_Given problem_
Rewrite all of the records with each "Instruction" swapped for "Task" and everything else left unchanged. Leave the pictures out.

────────────────────────────────────────

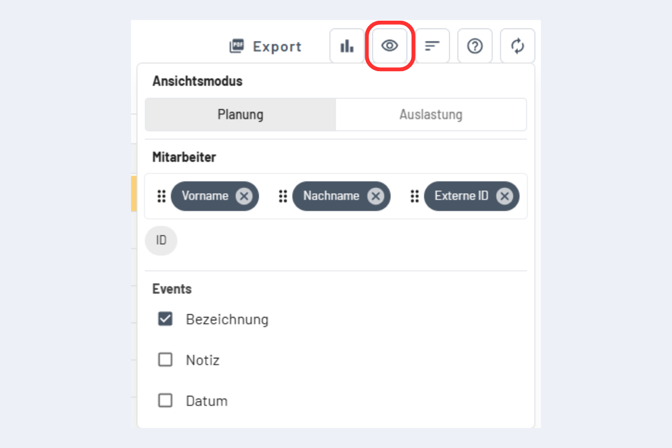Switch to the Planung view mode
Image resolution: width=672 pixels, height=448 pixels.
coord(240,115)
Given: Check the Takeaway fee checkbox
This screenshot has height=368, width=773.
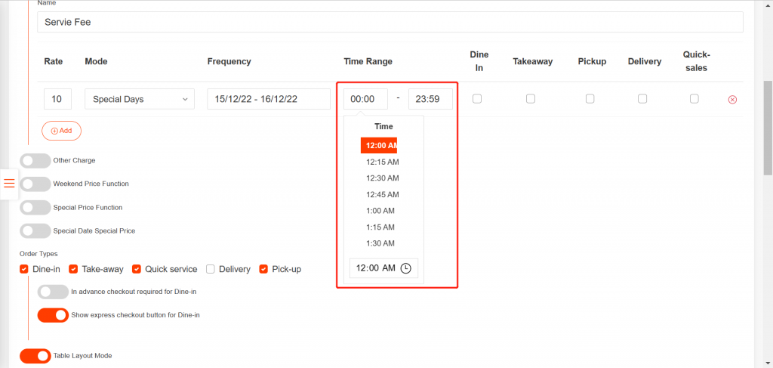Looking at the screenshot, I should [x=531, y=99].
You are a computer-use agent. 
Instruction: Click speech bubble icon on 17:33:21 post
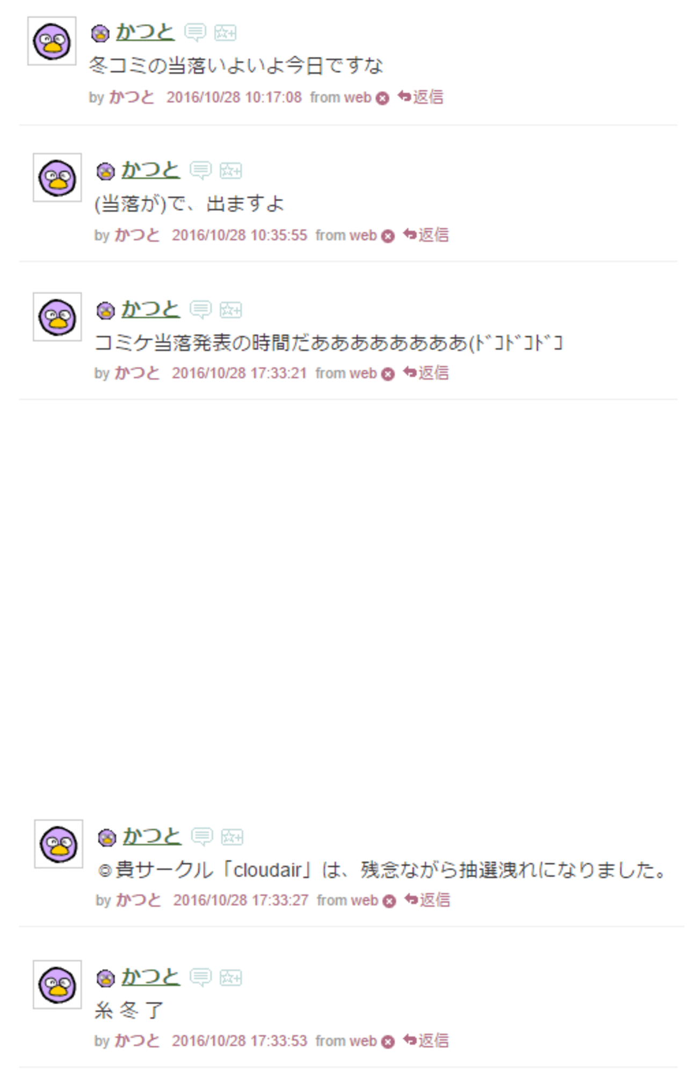tap(200, 310)
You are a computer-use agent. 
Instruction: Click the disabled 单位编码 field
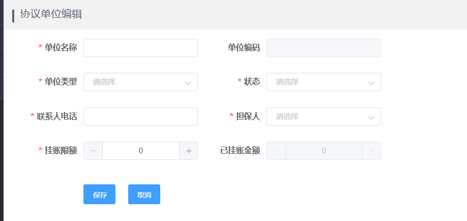tap(324, 48)
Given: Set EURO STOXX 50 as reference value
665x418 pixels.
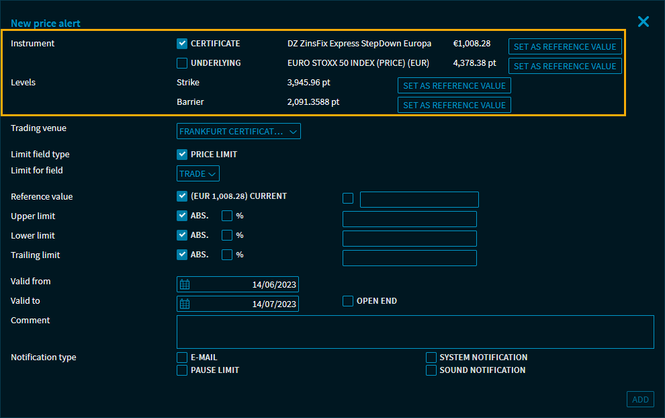Looking at the screenshot, I should pos(564,66).
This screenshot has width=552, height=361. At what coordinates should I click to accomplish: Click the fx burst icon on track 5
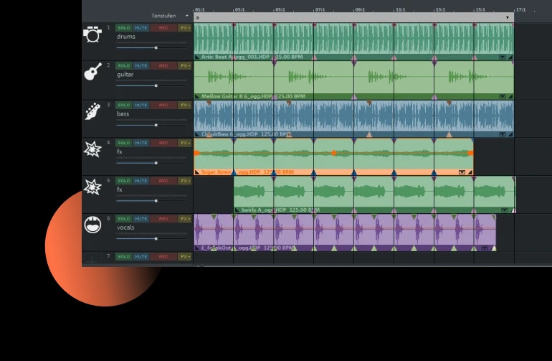tap(92, 187)
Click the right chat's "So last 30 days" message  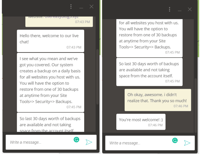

────────────────────────────────────────

_Response to this task_
Switch to the Planung view mode
Image resolution: width=672 pixels, height=448 pixels.
coord(240,115)
Given: Check the Takeaway fee checkbox
This screenshot has height=368, width=773.
Looking at the screenshot, I should [x=531, y=99].
You are a computer-use agent. 
Task: Click speech bubble icon on 17:33:21 post
tap(200, 310)
You are a computer-use agent. 
Task: Click the disabled 单位编码 field
tap(324, 48)
Given: Set EURO STOXX 50 as reference value
665x418 pixels.
Looking at the screenshot, I should pos(564,66).
This screenshot has width=552, height=361. At what coordinates should I click to accomplish: Click the fx burst icon on track 5
tap(92, 187)
Click the right chat's "So last 30 days" message  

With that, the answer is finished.